Work request A
In the course description on breastfeeding and Neonatal Abstinence Syndrome, when does Neonatal Abstinence Syndrome primarily occur?
Work request B
Rewrite the paragraph beginning "A dramatic increase in the number" in the course description on breastfeeding and Neonatal Abstinence Syndrome as a short bulleted list that keeps its main facts.
Work request C
Continue the course description on breastfeeding and Neonatal Abstinence Syndrome from the point where it stops.

(Source text)

Breastfeeding and Neonatal Abstinence Syndrome
Best practices for infants and parents
A dramatic increase in the number of opioid-dependent new parents, as well as in the number of people of childbearing age with dependence on opioid maintenance medications, means today’s lactation professionals must to be prepared to help parents and their infants with Neonatal Abstinence Syndrome (NAS), which occurs primarily when a neonate is no longer receiving a substance they were exposed to prior to birth. This course prepares you to care for both babies and parents during NAS.
Skills you will gain for helping parents:
- Better understand Substance Use Disorders (SUDs).
- Provide effective counseling as parents work through decisions about providing their milk to their baby.
- Expand your understanding of the emotions and challenges parents experience.
- Learn new history-taking skills to assess for possible SUD.
- Understand the safe use of the maintenance drugs methadone and buprenorphine in lactation.
- Become equipped to help parents whose baby is coping with NAS breastfeed successfully.

(End Source text)
(Given entries)

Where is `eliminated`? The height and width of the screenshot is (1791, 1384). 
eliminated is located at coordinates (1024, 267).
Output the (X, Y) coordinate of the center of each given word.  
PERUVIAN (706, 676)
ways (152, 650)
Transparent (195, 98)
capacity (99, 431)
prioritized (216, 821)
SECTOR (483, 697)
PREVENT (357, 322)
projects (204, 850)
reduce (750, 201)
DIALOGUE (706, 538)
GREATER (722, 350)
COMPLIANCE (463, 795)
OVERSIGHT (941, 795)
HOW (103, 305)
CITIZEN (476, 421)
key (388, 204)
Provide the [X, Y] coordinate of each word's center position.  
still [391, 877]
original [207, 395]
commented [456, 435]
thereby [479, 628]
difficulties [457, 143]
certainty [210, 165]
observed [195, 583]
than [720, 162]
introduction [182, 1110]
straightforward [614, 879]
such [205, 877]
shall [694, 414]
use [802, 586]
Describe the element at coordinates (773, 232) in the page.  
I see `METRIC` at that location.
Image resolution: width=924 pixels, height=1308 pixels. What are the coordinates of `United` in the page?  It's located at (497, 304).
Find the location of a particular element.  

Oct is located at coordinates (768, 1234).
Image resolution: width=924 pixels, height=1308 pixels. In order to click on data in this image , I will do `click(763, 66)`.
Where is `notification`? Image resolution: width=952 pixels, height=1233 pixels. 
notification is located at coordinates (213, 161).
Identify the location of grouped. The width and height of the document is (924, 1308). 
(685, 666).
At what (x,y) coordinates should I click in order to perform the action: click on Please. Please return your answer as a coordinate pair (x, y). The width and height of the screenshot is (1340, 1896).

(End Given entries)

Answer A
It occurs primarily when a neonate is no longer receiving a substance they were exposed to prior to birth.

Answer B
- The number of opioid-dependent new parents has risen dramatically, as has the number of people of childbearing age dependent on opioid maintenance medications.
- Lactation professionals therefore need to be ready to help parents and infants with Neonatal Abstinence Syndrome (NAS).
- NAS occurs primarily when a neonate stops receiving a substance they were exposed to before birth.
- The course prepares professionals to care for both babies and parents during NAS.

Answer C
Skills you will gain for helping infants:
- Know the behavioral and physiological signs of NAS.
- Become familiar with assessment tools, such as the Modified Finnegan Scoring Tool.
- Understand how NAS alters normal infant states and the baby’s ability to transition between states, and how this affects breastfeeding.
- Learn about non-pharmacological interventions for NAS, such as altering the environment, and learn how to teach these to parents.
- Learn about pharmacological treatment for NAS.
Familiarize yourself with this timely issue, and leave this class prepared to offer evidence-based care to this vulnerable population.
The Instructor is Cheryl Harrow, FNP, IBCLC.